AIs on their own seem to be best at finding flaws in their developer’s assumptions. I’ve seen AIs tasked with solving problems come up with hilariously unworkable solutions, because their developers made assumptions based on physical realities that did not apply in the virtual world in which the AI worked.

CM: Could you elaborate on your comments about data mining?

BB: Sure. What we’re talking about here is a field generally called “big data”. It’s the science of extracting presumably meaningful information from the enormous amount of data that’s being collected—well, everywhere, all the time. “Big data” tries to take information from disparate sources—structured and unstructured databases, credit bureaus, utility records, “the cloud”, pretty much everything—then mashes it together, finds coherences and correlations, and then tries to turn it into meaningful and actionable intelligence—for who? To do what with it? Those are the questions.

For just a small example: do you really want an AI bot to report to your medical clinic—or worse, to make medical treatment decisions—based on your credit card and cell phone dutifully reporting exactly when and for how long you were in the pub and exactly what you ate and drank? Or how about having it phone the Police, if you pay for a few pints and then get into the driver’s seat of your car?

That’s coming. As a fellow I met from a government agency whose name or even acronym I am forbidden to say out loud said, “Go ahead and imagine that you have privacy, if it makes you feel better.”
 
A lot of people still use cash, so you can track them, but not what they buy. A lot of the cash and barter economy does not show up, as the people who choose that, do not want it to. Mainly to avoid tax, although for nefarious reasons as well. Immigrants of Persians and East Indians descent are very cash oriented.
 
Nothing is ever 100%, of course, but I can imagine the justification of deep data mining being to ferret out cash transactions and the barter economy for "tax collection" purposes. A simple and non AI enabled example is criminals using pizza joints as a front to launder cash - the investigator compares things like purchase orders (how much pizza dough was bought) to sales receipts. If there is a considerable mismatch of sales to the amount of pizza that could reasonably be made from the stated purchases, then it is time to dig deeper.

Similar efforts have been made to understand Chinese economic statistics - it has been stated in numerous places that imports of things like iron ore and coal do not square with reported outcomes like steel production. Now these types of analysis depend on just a few variables - what happens when hundreds or even thousands of variables can be reliably tracked and collated?
 
I like that line - go ahead and imagine that you have privacy, if it makes you feel better.  Exactly what I think every time they complain about cameras everywhere, internet sites tracing, etc as an invasion of privacy.  I also wonder how they think when they are in a public place that they have privacy???
 
Try asking people where their electricity and water comes from, where their poop goes or the drainage off their house/apartment, most will have no clue from where or how it gets from point A to B. For them to understand the lack of privacy is likely to much.
 
CountDC said:
I like that line - go ahead and imagine that you have privacy, if it makes you feel better.  Exactly what I think every time they complain about cameras everywhere, internet sites tracing, etc as an invasion of privacy.  I also wonder how they think when they are in a public place that they have privacy???
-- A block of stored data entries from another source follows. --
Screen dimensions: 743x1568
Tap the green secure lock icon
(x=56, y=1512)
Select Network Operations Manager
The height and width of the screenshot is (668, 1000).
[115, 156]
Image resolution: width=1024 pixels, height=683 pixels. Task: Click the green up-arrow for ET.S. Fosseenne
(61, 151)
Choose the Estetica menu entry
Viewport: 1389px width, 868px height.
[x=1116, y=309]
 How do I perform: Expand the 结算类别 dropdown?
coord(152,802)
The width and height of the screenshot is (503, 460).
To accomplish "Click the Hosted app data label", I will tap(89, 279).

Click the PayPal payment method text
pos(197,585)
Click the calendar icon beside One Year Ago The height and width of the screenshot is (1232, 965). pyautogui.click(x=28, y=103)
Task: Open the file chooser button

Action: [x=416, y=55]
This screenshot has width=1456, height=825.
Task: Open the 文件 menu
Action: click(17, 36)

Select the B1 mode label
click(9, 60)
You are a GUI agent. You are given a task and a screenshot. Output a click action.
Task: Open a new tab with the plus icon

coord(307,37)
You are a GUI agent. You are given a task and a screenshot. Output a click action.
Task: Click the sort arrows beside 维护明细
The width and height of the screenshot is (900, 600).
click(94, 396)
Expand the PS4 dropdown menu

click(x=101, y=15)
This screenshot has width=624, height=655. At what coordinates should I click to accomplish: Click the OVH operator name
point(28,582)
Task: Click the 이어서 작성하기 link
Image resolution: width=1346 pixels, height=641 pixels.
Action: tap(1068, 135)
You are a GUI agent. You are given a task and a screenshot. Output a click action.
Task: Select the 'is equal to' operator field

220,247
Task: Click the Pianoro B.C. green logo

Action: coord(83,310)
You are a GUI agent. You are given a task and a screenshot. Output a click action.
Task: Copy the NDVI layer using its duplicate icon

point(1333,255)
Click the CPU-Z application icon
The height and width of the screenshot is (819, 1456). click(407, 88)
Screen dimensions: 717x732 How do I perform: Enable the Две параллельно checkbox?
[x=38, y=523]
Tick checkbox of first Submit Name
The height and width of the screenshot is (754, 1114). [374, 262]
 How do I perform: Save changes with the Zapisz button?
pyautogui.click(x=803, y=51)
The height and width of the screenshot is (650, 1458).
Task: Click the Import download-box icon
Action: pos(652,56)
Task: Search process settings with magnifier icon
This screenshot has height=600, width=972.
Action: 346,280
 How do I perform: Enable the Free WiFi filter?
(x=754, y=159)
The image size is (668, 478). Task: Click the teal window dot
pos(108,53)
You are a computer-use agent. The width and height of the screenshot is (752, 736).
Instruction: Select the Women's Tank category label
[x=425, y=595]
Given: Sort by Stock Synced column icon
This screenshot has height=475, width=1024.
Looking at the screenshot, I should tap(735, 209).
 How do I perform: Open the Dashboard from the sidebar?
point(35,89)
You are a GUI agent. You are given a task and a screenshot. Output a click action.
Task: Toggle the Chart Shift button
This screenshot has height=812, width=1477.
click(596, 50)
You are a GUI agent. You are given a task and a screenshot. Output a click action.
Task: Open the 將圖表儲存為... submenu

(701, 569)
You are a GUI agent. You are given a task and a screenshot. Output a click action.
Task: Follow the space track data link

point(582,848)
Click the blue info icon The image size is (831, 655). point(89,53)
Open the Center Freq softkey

The issue isn't so much being in public, but the steady intrusion into your own homes, the use of personal devices sharing data without (generally) your knowledge and informed consent and the use of "Big Data" to bring in information from disparate sources. There used to be an expectation that you were secure in your own house, but no more.

The other aspect is since you have no idea which information sources are being used  or where it is going or how it is being used (your picture taken by someone else and posted on a third person's social media site still provides information about you - who is scraping it and where is it going?), you have little or no control. Decisions could be being made about you for reasons you cannot understand, and have no practical means of appealing.